Black wood clocks which have become smoked and dull should have the cases rubbed with boiled oil and turpentine on a piece of soft woolen rag; afterwards polish off with a dry rag. If the gloss has been destroyed it will have to be varnished. Flow the varnish well on and use 1½-inch brush and be careful to get the varnish on even and so as not to trickle. This is easy if you are careful to keep the varnish thin and do not go over the varnish a second time after spreading it on. Thin with turpentine and put very little on the case; it is already smooth and a mere film will give the gloss. For white filling on the engraving on black cases use Chinese white or get a good white enamel at a paint store.

Gilding on wood cases is done by mixing a little yellow dry color with thin glue and painting the cases with the mixture; the color lets you see what you are doing. When the glue has dried until it is “tacky,” lay gold leaf on the painted portions and smooth down with cotton. If you have any holes do not attempt to patch them. It is easier and quicker to put on another sheet of gold leaf over the first one. After the gold is dry, it may be burnished with a bloodstone or smooth steel burnisher, or it may be left dead. Finish with colorless lacquer, very thin and smooth.
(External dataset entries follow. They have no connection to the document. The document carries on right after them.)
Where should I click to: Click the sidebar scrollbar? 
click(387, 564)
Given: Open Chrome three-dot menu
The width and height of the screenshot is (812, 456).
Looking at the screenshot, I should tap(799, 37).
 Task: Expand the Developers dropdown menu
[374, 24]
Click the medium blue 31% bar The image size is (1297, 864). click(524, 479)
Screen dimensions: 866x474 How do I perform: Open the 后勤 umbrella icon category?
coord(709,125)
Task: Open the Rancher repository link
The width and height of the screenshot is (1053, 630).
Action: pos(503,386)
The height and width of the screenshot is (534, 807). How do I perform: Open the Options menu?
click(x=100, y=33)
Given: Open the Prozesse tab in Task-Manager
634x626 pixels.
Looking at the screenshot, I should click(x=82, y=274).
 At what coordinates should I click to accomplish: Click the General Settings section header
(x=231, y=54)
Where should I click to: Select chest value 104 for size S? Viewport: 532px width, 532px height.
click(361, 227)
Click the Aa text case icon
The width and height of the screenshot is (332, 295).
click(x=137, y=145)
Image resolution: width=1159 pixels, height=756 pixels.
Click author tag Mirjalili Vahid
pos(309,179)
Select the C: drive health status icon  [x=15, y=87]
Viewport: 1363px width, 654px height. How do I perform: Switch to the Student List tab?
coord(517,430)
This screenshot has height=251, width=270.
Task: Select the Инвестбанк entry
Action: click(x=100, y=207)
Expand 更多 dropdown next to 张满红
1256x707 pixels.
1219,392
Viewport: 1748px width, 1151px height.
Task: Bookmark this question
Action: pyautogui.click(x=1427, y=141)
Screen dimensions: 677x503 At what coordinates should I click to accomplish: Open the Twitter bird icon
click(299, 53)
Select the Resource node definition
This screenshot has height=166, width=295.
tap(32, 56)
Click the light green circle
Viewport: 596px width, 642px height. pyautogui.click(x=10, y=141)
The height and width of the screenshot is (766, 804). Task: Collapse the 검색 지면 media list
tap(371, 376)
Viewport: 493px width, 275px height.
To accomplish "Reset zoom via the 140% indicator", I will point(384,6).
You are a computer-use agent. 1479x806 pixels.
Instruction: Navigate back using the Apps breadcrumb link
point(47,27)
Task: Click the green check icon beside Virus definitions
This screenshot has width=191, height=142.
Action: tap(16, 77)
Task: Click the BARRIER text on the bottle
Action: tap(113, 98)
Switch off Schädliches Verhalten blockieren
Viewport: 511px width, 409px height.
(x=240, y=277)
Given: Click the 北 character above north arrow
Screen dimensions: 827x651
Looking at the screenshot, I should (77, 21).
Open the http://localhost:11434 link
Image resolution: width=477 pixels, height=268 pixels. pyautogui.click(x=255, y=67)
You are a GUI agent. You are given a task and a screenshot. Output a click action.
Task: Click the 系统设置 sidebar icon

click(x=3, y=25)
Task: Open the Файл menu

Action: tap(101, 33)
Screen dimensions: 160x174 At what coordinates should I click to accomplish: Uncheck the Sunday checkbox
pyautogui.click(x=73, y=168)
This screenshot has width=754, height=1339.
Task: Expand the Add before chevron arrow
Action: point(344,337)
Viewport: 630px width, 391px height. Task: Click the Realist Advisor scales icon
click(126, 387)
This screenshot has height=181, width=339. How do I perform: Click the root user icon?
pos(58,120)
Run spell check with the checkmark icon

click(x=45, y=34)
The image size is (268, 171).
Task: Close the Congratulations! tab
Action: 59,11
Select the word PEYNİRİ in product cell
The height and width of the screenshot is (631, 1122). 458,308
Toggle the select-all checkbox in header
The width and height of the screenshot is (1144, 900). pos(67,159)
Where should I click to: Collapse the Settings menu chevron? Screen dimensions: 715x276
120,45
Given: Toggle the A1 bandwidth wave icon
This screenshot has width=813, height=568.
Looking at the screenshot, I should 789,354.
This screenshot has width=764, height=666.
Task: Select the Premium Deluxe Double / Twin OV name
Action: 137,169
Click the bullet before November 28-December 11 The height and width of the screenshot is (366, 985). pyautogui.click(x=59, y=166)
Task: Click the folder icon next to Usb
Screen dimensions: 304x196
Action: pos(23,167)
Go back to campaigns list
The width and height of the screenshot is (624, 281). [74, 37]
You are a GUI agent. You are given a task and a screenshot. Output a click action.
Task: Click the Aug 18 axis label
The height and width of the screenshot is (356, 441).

Imitation gold leaf, known to the trade as Dutch Metal, may be substituted for the gold leaf, if the latter is thought to be too expensive, but in such cases be sure to have the metal well covered with the lacquer, as unless this is done it will blacken in two or three years—sometimes in two or three months.

Bronze powder may be applied to the glue size with a tuft of cotton and well rubbed in until flat and smooth; then lacquer and dry. Never put on bronze paint, for the following reason: If we examine the bronze under a microscope we shall find that it is composed of flat scales like fish scales; if mixed as a paint they will be found lying at all angles in the painted work—many standing on edge. Such scales reflect the light away from the eye and make the work look dull and rough. If we rub these dry scales in gently on the sticky size, we will lay them all down flat and smooth, so that the work will glisten all over with an even color. Always lacquer bronzed work—yellow lacquer being the best—and put on plenty of lacquer.

Metal ornaments, when discolored, should be removed from the case, dipped in boiling lye to remove the lacquer, scratch brushed, dipped in ammonia to brighten, rinsed in hot water and dried in sawdust. They may then be lacquered with a gold lacquer, or plated in one of the gold plating solutions sold by dealers for plating without a battery and then lacquered, if bright. If they are of oxidized finish cleaning and lacquering is generally all that is necessary.